Republican hopefuls in the 2012 presidential election are beating the war drums too, sensing that Iran is a bunker-buster issue that could penetrate Obama's strong record on national security. Governor Rick Perry of Texas, a leading candidate, is saying he would fully support a pre-emptive strike on Iran's nuclear installations. Another aspiring commander-in-chief, former senator Rick Santorum, describes Iran as the "enemy". It is campaign-trail nonsense, but it is dangerous nonsense – and it ramps up the pressure on Obama.
Rick Santorum

While Perry and the pacemakers play drums, the Gulf's Sunni-led monarchies, historical enemies of revolutionary Shia Iran, are on acoustic guitar. Their lament, orchestrated by Saudi Arabia, is music to the ears of tone-deaf neocons and oil executives everywhere: Iran is the snake skulking under every stone – backing Hamas in Gaza, Hezbollah in Lebanon, and the blood-drenched Alawite regime in Syria. An Iran armed with the bomb, they warn, would terrorize the region, threaten energy supplies, and provoke a pan-Arab nuclear arms race. Their solution? By "cutting off the head of the snake", Washington would defang these troubles and maybe get Syria (and pro-Tehran Iraq) thrown in for free.

So far the Obama White House is holding the line. Officials describe the IAEA report as "deeply troubling" and say all options remain open. But Obama's spokesman, Jay Carney, insists the US continues to focus primarily on diplomacy and sanctions to bring pressure to bear on Iran. This circumspection has solid foundations. Expert opinion suggests military action against Iran's numerous dispersed and protected nuclear-related targets would probably not work, would likely kill and maim many civilians, and would certainly provoke unpredictable, potentially devastating consequences.

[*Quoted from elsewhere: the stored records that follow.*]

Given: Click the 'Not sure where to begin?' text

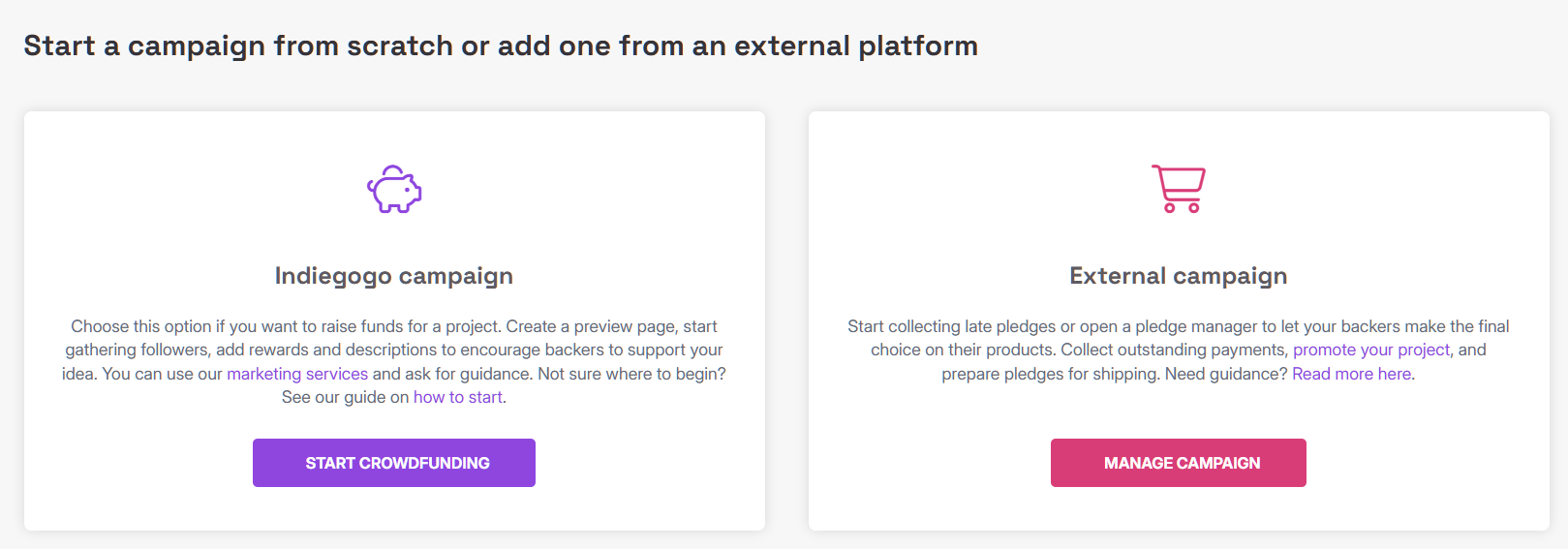Looking at the screenshot, I should [631, 374].
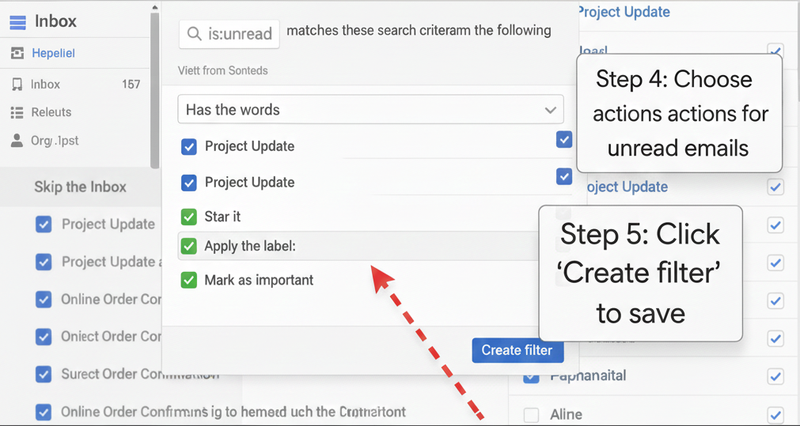Image resolution: width=800 pixels, height=426 pixels.
Task: Check the empty box left of Aline
Action: point(531,414)
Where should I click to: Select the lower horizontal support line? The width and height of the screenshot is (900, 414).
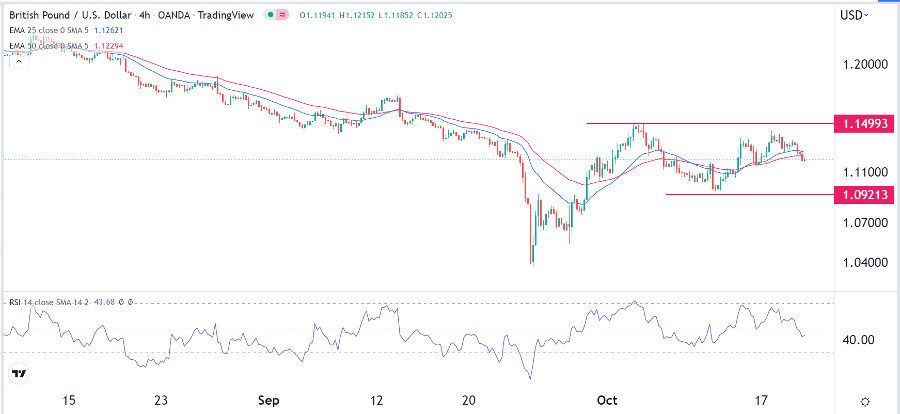(x=740, y=194)
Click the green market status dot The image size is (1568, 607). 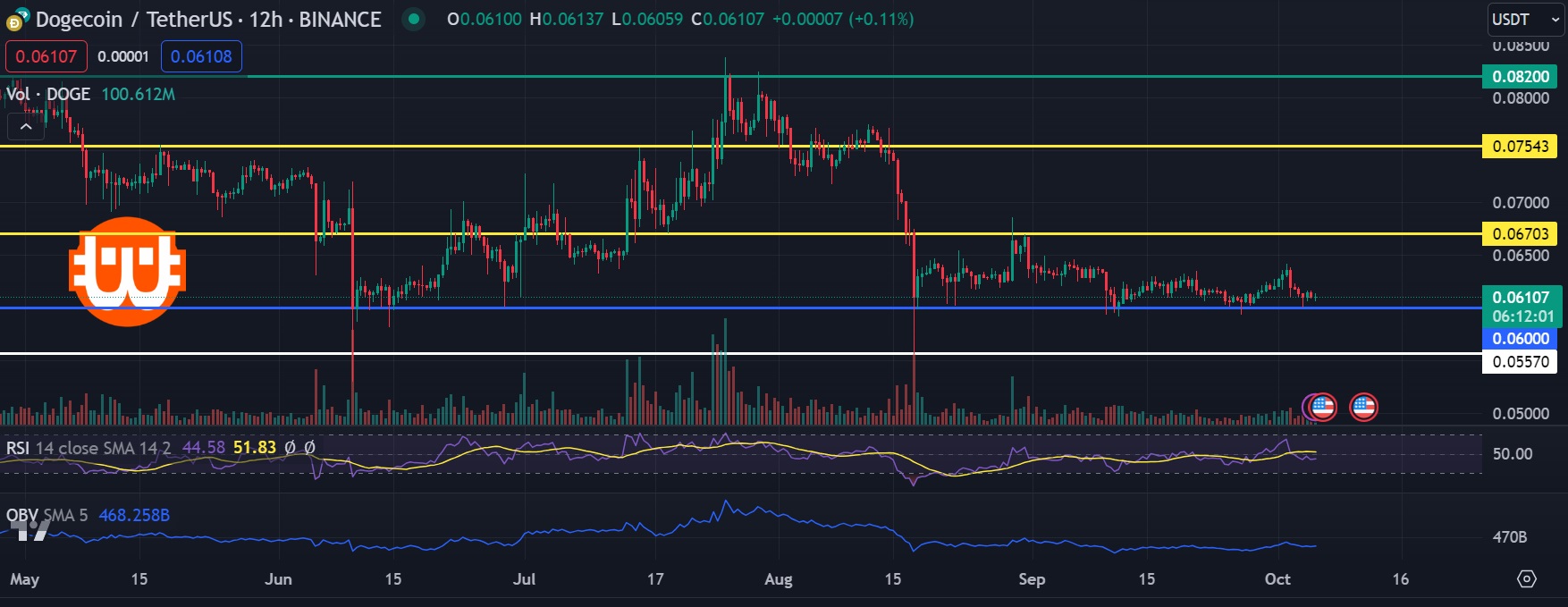tap(412, 19)
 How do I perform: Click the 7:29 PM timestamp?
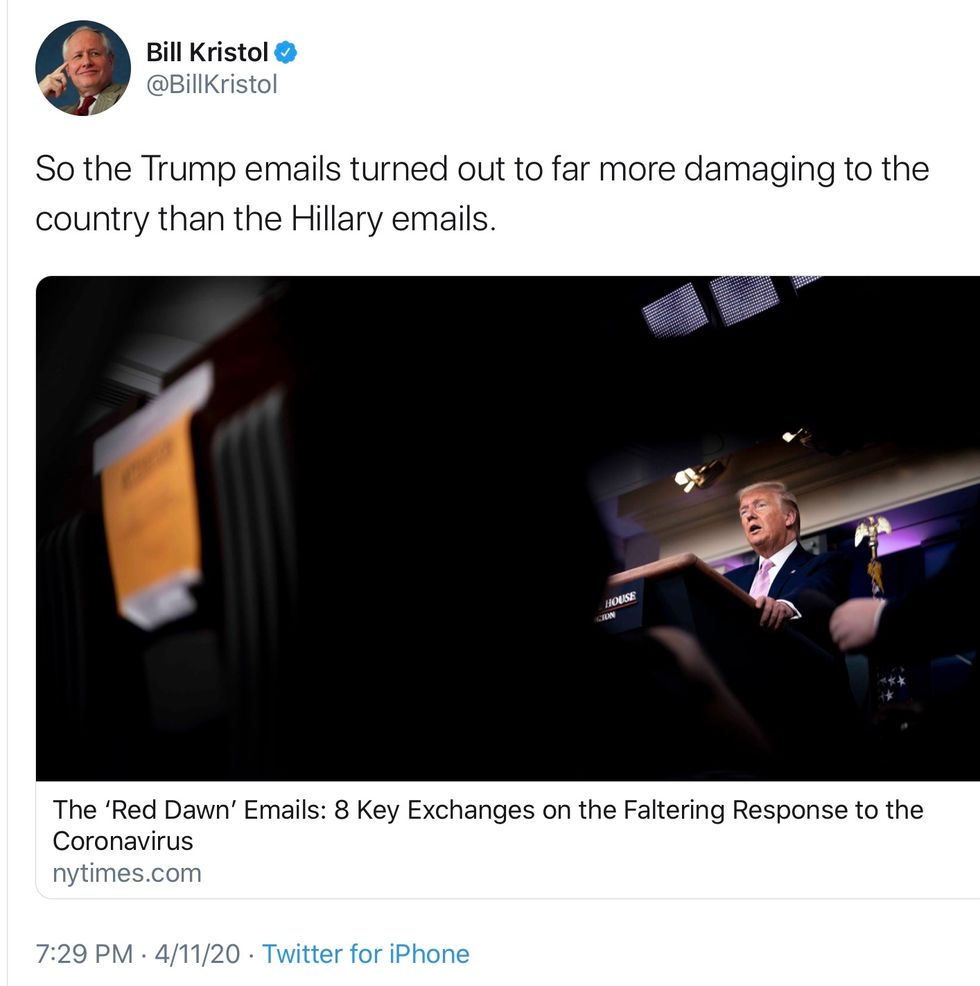[x=84, y=954]
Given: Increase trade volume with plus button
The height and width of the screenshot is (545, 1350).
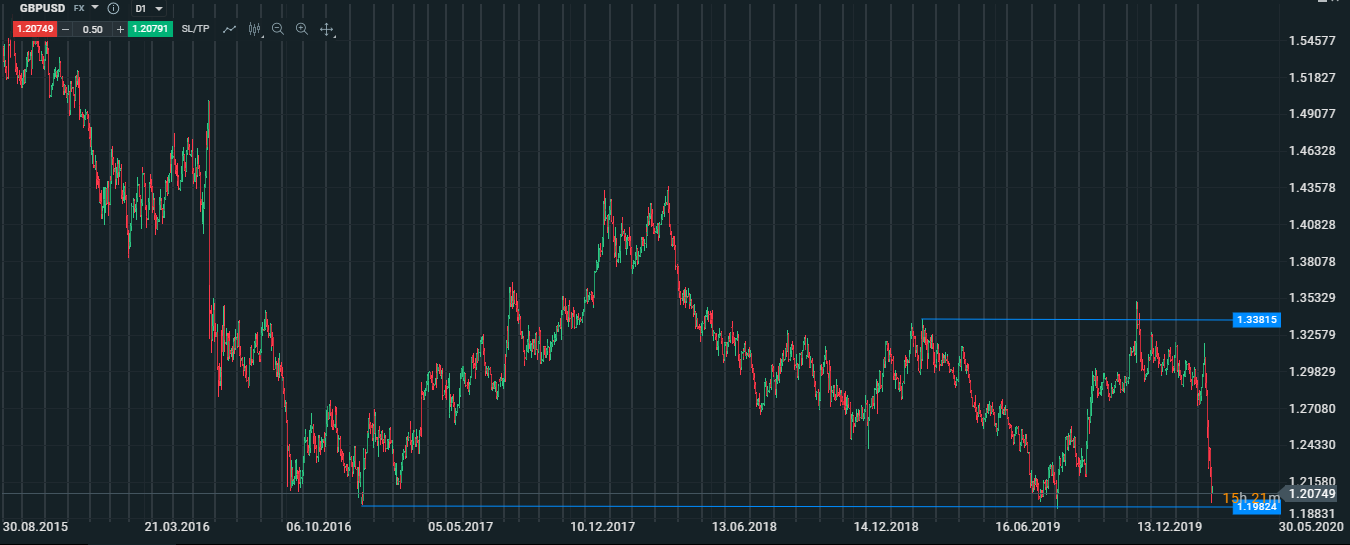Looking at the screenshot, I should 120,29.
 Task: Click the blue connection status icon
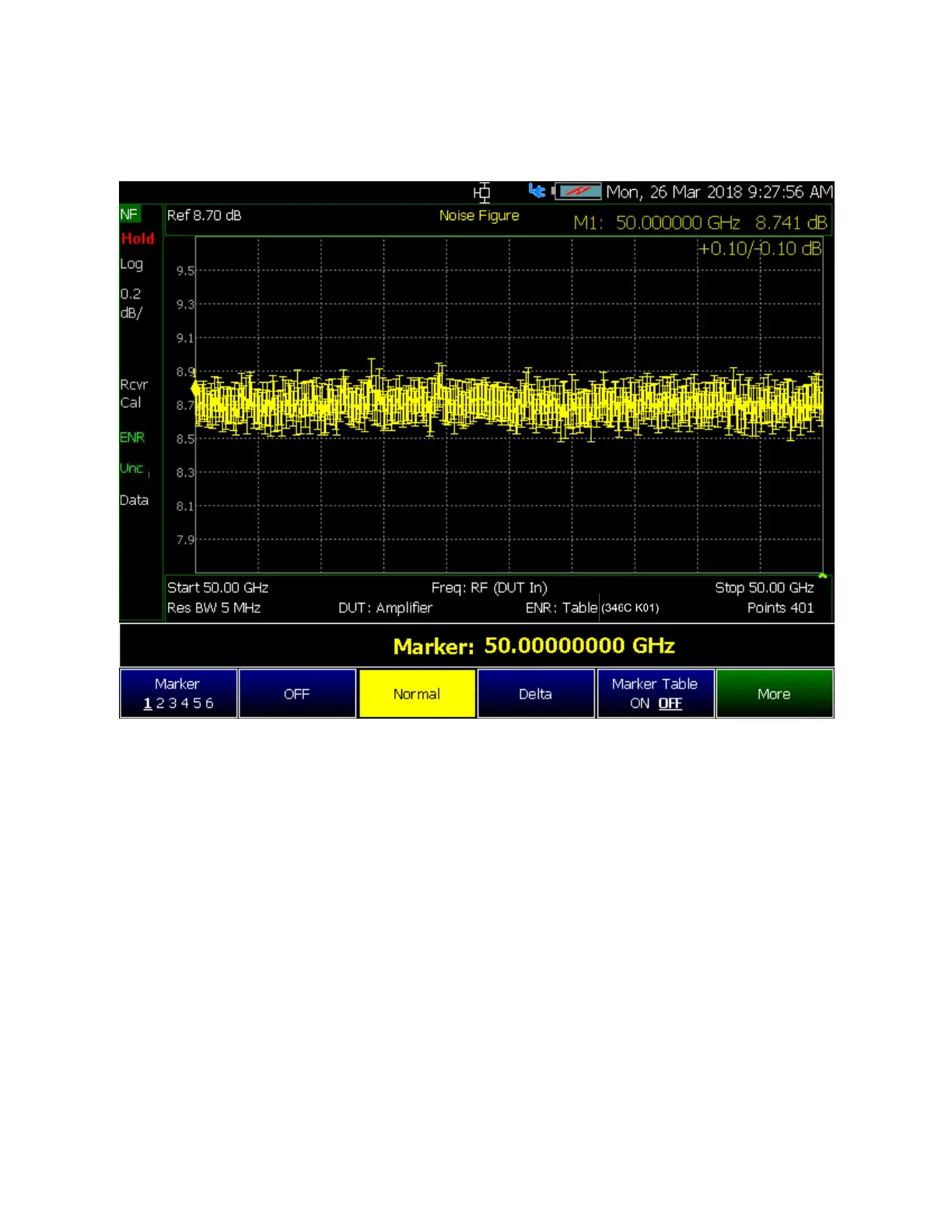[x=537, y=191]
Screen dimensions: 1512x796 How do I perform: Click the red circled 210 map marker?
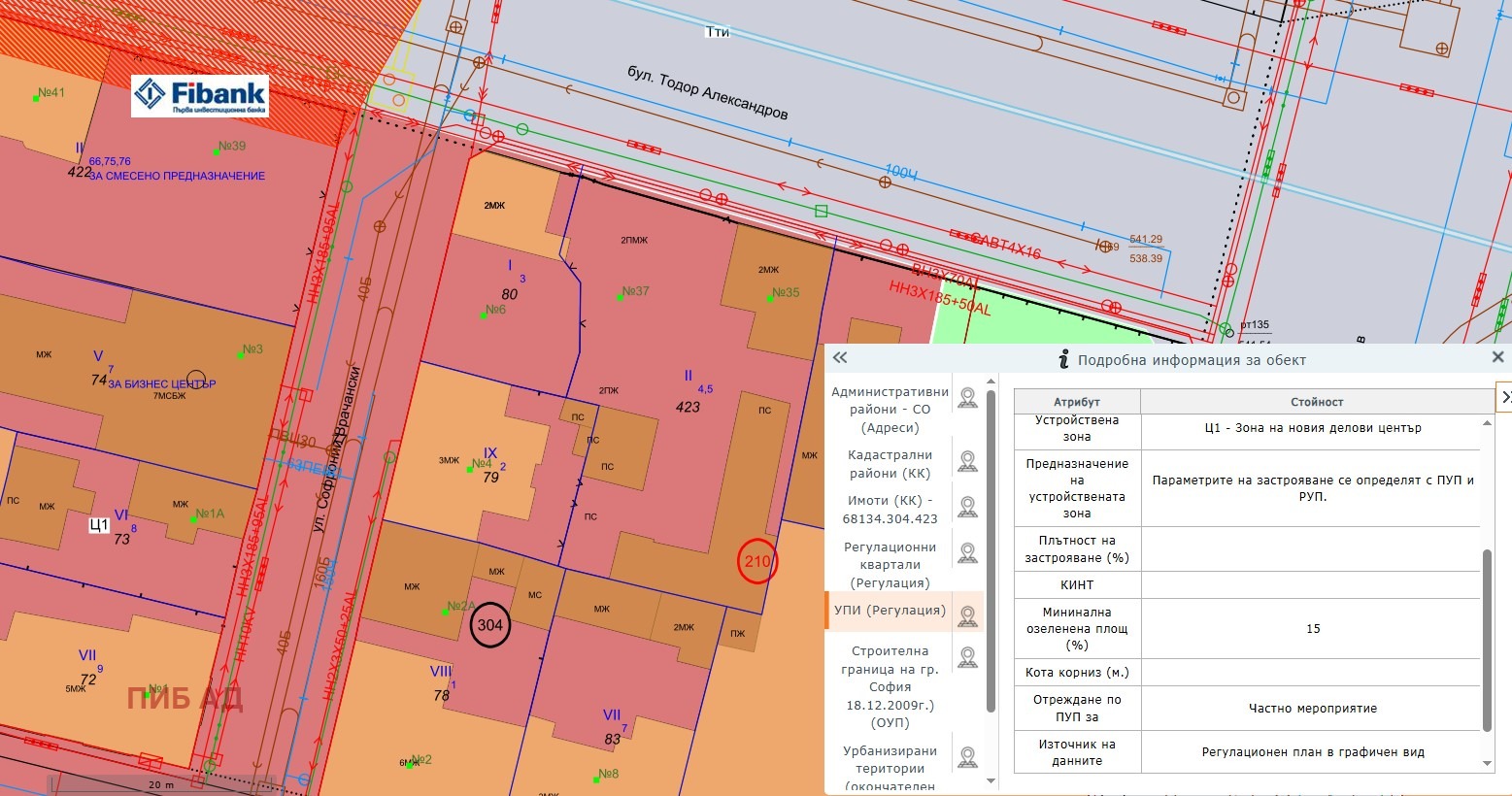point(756,561)
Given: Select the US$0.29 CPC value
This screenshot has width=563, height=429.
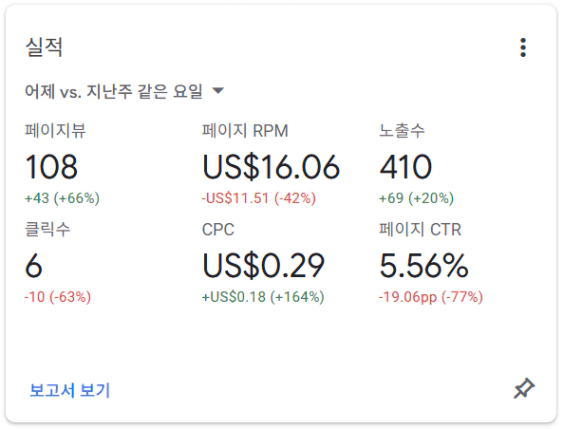Looking at the screenshot, I should coord(264,265).

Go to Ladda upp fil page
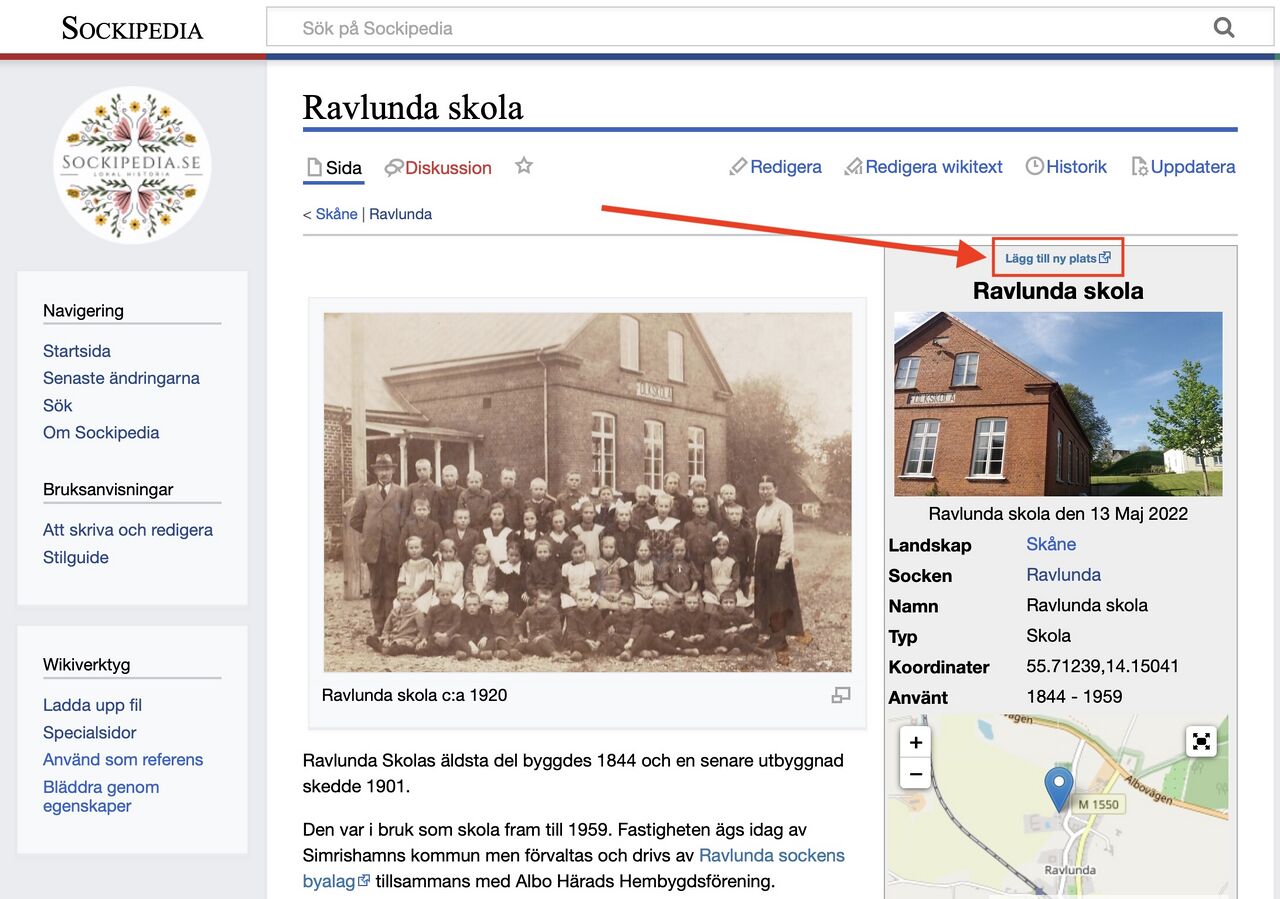[x=92, y=705]
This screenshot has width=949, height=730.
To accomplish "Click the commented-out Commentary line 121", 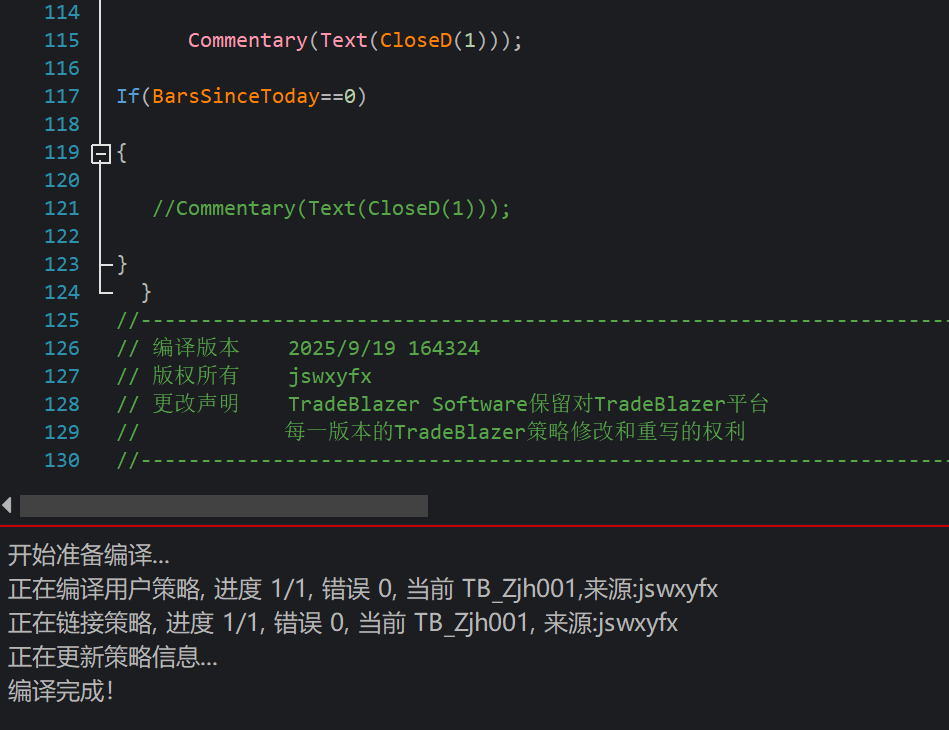I will tap(331, 209).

A 2006 study produced by the US Army War College, Getting Ready for a Nuclear-Ready Iran, suggested up to 1,000 air sorties might be required to ensure underground sites were eradicated, including possible use of tactical nuclear weapons. Thus a pre-emptive strike would actually mean all out, escalating nuclear war with Iran, military retaliation against Israel, hostilities in neighbouring states, and a global oil shock. This might not look so great as Obama goes before the American people next November to seek a second term.

Yet alarmingly, the assumption that Obama would never be so dumb as to start another Middle East war is questioned. Author Jeffrey Goldberg suggests Obama would act militarily against Iran if he were persuaded Israel was at critical risk. "He doesn't want to be remembered as the president who failed to guarantee Israel's existence," Goldberg said. David Rothkopf, writing in Foreign Policy, is similarly sceptical. "If the president believes there is no other alternative to stopping Iran from gaining the ability to … manufacture nuclear weapons, he will seriously consider military action and it is hardly a certainty he won't take it."

Cynical electoral calculations about walking tall in the world could influence such a decision.

The die is not yet cast. Unlike George Bush and Tony Blair contemplating Iraq in 2002, Obama has not decided on what to do. But here is a dismal prospect, if he gets it wrong, it will be the unmaking of the Obama presidency, the betrayal of all those who believed his election would heralded a shift away from the confrontational behaviors of the past. For Obama to attack Iran would be morally insupportable: it would be a rupture of faith. As a politician and as a leader, he would place himself beyond redemption.